**TASK GOAL:**
Give back the full listing that follows exactly as it reads.

**THE DATA:**
============================================================
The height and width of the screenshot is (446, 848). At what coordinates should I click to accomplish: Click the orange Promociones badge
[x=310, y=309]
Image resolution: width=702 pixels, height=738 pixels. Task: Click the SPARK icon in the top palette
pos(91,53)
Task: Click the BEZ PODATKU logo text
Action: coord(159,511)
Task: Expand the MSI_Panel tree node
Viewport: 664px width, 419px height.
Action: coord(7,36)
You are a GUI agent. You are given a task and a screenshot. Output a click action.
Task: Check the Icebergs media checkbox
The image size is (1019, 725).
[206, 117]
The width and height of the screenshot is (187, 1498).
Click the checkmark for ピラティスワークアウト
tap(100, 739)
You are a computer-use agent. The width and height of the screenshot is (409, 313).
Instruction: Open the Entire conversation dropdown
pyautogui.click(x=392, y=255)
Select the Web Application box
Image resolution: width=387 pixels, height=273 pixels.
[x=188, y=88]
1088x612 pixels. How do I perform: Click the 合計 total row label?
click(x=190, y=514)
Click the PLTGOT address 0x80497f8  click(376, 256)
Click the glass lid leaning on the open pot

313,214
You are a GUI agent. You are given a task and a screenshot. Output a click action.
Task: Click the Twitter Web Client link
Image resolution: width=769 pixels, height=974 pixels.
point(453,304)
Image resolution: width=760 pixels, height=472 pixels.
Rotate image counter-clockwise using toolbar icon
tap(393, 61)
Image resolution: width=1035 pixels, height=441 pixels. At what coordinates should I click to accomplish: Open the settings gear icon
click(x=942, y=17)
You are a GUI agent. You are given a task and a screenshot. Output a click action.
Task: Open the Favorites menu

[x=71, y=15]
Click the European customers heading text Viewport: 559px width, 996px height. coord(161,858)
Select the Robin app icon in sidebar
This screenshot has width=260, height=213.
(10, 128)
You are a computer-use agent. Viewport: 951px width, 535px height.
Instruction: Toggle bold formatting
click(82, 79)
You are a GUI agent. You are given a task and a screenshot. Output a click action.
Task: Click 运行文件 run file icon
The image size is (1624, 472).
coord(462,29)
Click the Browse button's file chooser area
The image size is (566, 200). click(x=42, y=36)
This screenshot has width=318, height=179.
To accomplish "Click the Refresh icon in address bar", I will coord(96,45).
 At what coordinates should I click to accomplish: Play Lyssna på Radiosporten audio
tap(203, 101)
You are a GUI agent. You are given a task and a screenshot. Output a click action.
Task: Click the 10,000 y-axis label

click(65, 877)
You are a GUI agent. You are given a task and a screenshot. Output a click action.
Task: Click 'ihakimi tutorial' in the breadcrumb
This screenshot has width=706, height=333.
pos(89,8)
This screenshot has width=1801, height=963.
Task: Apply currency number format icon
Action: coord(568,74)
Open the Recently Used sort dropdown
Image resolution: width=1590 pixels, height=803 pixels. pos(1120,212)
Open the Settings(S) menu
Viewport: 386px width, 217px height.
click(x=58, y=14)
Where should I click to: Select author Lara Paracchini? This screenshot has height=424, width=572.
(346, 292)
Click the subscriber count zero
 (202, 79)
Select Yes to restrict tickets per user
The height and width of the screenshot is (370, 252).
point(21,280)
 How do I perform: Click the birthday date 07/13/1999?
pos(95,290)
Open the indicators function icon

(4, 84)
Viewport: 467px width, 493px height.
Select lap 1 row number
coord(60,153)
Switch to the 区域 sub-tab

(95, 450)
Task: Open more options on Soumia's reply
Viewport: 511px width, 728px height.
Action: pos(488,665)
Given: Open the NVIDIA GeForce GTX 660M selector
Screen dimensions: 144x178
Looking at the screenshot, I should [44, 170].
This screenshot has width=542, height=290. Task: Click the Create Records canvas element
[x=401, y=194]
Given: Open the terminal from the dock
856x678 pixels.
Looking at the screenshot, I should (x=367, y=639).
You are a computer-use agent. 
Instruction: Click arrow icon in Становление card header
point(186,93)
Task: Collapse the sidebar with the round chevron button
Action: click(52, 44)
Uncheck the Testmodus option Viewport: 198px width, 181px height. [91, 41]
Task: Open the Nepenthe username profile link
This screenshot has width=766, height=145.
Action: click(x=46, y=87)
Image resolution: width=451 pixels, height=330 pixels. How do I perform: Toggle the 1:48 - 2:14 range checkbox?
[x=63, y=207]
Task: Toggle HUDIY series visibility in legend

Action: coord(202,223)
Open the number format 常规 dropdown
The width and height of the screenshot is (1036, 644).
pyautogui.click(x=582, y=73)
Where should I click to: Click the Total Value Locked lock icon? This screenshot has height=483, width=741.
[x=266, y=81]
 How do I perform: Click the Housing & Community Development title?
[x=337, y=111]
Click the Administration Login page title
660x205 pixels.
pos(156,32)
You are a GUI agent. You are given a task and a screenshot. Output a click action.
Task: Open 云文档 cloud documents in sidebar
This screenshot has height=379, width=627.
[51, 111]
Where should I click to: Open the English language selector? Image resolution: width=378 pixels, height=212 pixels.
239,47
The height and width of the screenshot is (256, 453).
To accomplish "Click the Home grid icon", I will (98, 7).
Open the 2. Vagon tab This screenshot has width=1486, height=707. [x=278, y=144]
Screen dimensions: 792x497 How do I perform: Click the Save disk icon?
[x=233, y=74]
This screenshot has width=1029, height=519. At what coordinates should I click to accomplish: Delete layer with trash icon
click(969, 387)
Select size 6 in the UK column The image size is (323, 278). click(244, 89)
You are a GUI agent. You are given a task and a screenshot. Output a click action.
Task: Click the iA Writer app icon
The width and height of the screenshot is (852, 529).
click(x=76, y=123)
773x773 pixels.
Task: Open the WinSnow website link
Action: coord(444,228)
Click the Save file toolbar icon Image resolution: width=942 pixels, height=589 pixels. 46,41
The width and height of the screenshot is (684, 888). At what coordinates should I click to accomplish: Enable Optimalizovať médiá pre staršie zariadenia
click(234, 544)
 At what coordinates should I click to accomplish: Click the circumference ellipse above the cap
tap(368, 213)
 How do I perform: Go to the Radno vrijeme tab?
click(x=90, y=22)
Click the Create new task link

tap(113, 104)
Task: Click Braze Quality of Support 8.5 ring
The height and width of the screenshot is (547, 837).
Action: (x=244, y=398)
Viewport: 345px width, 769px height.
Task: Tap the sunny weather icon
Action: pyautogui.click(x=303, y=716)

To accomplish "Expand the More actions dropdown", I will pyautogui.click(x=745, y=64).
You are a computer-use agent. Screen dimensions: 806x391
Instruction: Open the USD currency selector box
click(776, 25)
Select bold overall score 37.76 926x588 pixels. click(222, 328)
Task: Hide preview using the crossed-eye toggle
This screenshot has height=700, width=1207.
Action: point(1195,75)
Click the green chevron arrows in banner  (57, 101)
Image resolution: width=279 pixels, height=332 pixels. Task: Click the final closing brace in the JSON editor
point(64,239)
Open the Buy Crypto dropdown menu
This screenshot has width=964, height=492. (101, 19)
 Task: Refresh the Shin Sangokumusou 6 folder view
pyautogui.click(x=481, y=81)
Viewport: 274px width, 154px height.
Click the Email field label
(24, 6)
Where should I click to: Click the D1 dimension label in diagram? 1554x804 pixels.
============================================================
**SOLUTION:**
The height and width of the screenshot is (446, 848). At what coordinates should I click to accomplish: Click the orange Promociones badge
[x=310, y=309]
Image resolution: width=702 pixels, height=738 pixels. Task: Click the SPARK icon in the top palette
pos(91,53)
Task: Click the BEZ PODATKU logo text
Action: coord(159,511)
Task: Expand the MSI_Panel tree node
Viewport: 664px width, 419px height.
Action: coord(7,36)
You are a GUI agent. You are given a task and a screenshot. Output a click action.
Task: Check the Icebergs media checkbox
The image size is (1019, 725).
[206, 117]
The width and height of the screenshot is (187, 1498).
Click the checkmark for ピラティスワークアウト
tap(100, 739)
You are a computer-use agent. The width and height of the screenshot is (409, 313).
Instruction: Open the Entire conversation dropdown
pyautogui.click(x=392, y=255)
Select the Web Application box
Image resolution: width=387 pixels, height=273 pixels.
[x=188, y=88]
1088x612 pixels. How do I perform: Click the 合計 total row label?
click(x=190, y=514)
Click the PLTGOT address 0x80497f8  click(376, 256)
Click the glass lid leaning on the open pot

313,214
You are a GUI agent. You are given a task and a screenshot. Output a click action.
Task: Click the Twitter Web Client link
Image resolution: width=769 pixels, height=974 pixels.
point(453,304)
Image resolution: width=760 pixels, height=472 pixels.
Rotate image counter-clockwise using toolbar icon
tap(393, 61)
Image resolution: width=1035 pixels, height=441 pixels. At what coordinates should I click to accomplish: Open the settings gear icon
click(x=942, y=17)
You are a GUI agent. You are given a task and a screenshot. Output a click action.
Task: Open the Favorites menu

[x=71, y=15]
Click the European customers heading text Viewport: 559px width, 996px height. coord(161,858)
Select the Robin app icon in sidebar
This screenshot has width=260, height=213.
(10, 128)
You are a computer-use agent. Viewport: 951px width, 535px height.
Instruction: Toggle bold formatting
click(82, 79)
You are a GUI agent. You are given a task and a screenshot. Output a click action.
Task: Click 运行文件 run file icon
The image size is (1624, 472).
coord(462,29)
Click the Browse button's file chooser area
The image size is (566, 200). click(x=42, y=36)
This screenshot has width=318, height=179.
To accomplish "Click the Refresh icon in address bar", I will coord(96,45).
 At what coordinates should I click to accomplish: Play Lyssna på Radiosporten audio
tap(203, 101)
You are a GUI agent. You are given a task and a screenshot. Output a click action.
Task: Click the 10,000 y-axis label

click(65, 877)
You are a GUI agent. You are given a task and a screenshot. Output a click action.
Task: Click 'ihakimi tutorial' in the breadcrumb
This screenshot has width=706, height=333.
pos(89,8)
This screenshot has width=1801, height=963.
Task: Apply currency number format icon
Action: coord(568,74)
Open the Recently Used sort dropdown
Image resolution: width=1590 pixels, height=803 pixels. pos(1120,212)
Open the Settings(S) menu
Viewport: 386px width, 217px height.
click(x=58, y=14)
Where should I click to: Select author Lara Paracchini? This screenshot has height=424, width=572.
(346, 292)
Click the subscriber count zero
 (202, 79)
Select Yes to restrict tickets per user
The height and width of the screenshot is (370, 252).
point(21,280)
 How do I perform: Click the birthday date 07/13/1999?
pos(95,290)
Open the indicators function icon

(4, 84)
Viewport: 467px width, 493px height.
Select lap 1 row number
coord(60,153)
Switch to the 区域 sub-tab

(95, 450)
Task: Open more options on Soumia's reply
Viewport: 511px width, 728px height.
Action: pos(488,665)
Given: Open the NVIDIA GeForce GTX 660M selector
Screen dimensions: 144x178
Looking at the screenshot, I should [44, 170].
This screenshot has width=542, height=290. Task: Click the Create Records canvas element
[x=401, y=194]
Given: Open the terminal from the dock
856x678 pixels.
Looking at the screenshot, I should (x=367, y=639).
You are a computer-use agent. 
Instruction: Click arrow icon in Становление card header
point(186,93)
Task: Collapse the sidebar with the round chevron button
Action: click(52, 44)
Uncheck the Testmodus option Viewport: 198px width, 181px height. [91, 41]
Task: Open the Nepenthe username profile link
This screenshot has width=766, height=145.
Action: click(x=46, y=87)
Image resolution: width=451 pixels, height=330 pixels. How do I perform: Toggle the 1:48 - 2:14 range checkbox?
[x=63, y=207]
Task: Toggle HUDIY series visibility in legend

Action: coord(202,223)
Open the number format 常规 dropdown
The width and height of the screenshot is (1036, 644).
pyautogui.click(x=582, y=73)
Where should I click to: Click the Total Value Locked lock icon? This screenshot has height=483, width=741.
[x=266, y=81]
 How do I perform: Click the Housing & Community Development title?
[x=337, y=111]
Click the Administration Login page title
660x205 pixels.
pos(156,32)
You are a GUI agent. You are given a task and a screenshot. Output a click action.
Task: Open 云文档 cloud documents in sidebar
This screenshot has height=379, width=627.
[51, 111]
Where should I click to: Open the English language selector? Image resolution: width=378 pixels, height=212 pixels.
239,47
The height and width of the screenshot is (256, 453).
To accomplish "Click the Home grid icon", I will (98, 7).
Open the 2. Vagon tab This screenshot has width=1486, height=707. [x=278, y=144]
Screen dimensions: 792x497 How do I perform: Click the Save disk icon?
[x=233, y=74]
This screenshot has width=1029, height=519. At what coordinates should I click to accomplish: Delete layer with trash icon
click(969, 387)
Select size 6 in the UK column The image size is (323, 278). click(244, 89)
You are a GUI agent. You are given a task and a screenshot. Output a click action.
Task: Click the iA Writer app icon
The width and height of the screenshot is (852, 529).
click(x=76, y=123)
773x773 pixels.
Task: Open the WinSnow website link
Action: coord(444,228)
Click the Save file toolbar icon Image resolution: width=942 pixels, height=589 pixels. 46,41
The width and height of the screenshot is (684, 888). At what coordinates should I click to accomplish: Enable Optimalizovať médiá pre staršie zariadenia
click(234, 544)
 At what coordinates should I click to accomplish: Click the circumference ellipse above the cap
tap(368, 213)
 How do I perform: Go to the Radno vrijeme tab?
click(x=90, y=22)
Click the Create new task link

tap(113, 104)
Task: Click Braze Quality of Support 8.5 ring
The height and width of the screenshot is (547, 837).
Action: (x=244, y=398)
Viewport: 345px width, 769px height.
Task: Tap the sunny weather icon
Action: pyautogui.click(x=303, y=716)

To accomplish "Expand the More actions dropdown", I will pyautogui.click(x=745, y=64).
You are a computer-use agent. Screen dimensions: 806x391
Instruction: Open the USD currency selector box
click(776, 25)
Select bold overall score 37.76 926x588 pixels. click(222, 328)
Task: Hide preview using the crossed-eye toggle
This screenshot has height=700, width=1207.
Action: point(1195,75)
Click the green chevron arrows in banner  (57, 101)
Image resolution: width=279 pixels, height=332 pixels. Task: Click the final closing brace in the JSON editor
point(64,239)
Open the Buy Crypto dropdown menu
This screenshot has width=964, height=492. (101, 19)
 Task: Refresh the Shin Sangokumusou 6 folder view
pyautogui.click(x=481, y=81)
Viewport: 274px width, 154px height.
Click the Email field label
(24, 6)
Where should I click to: Click the D1 dimension label in diagram? 1554x804 pixels.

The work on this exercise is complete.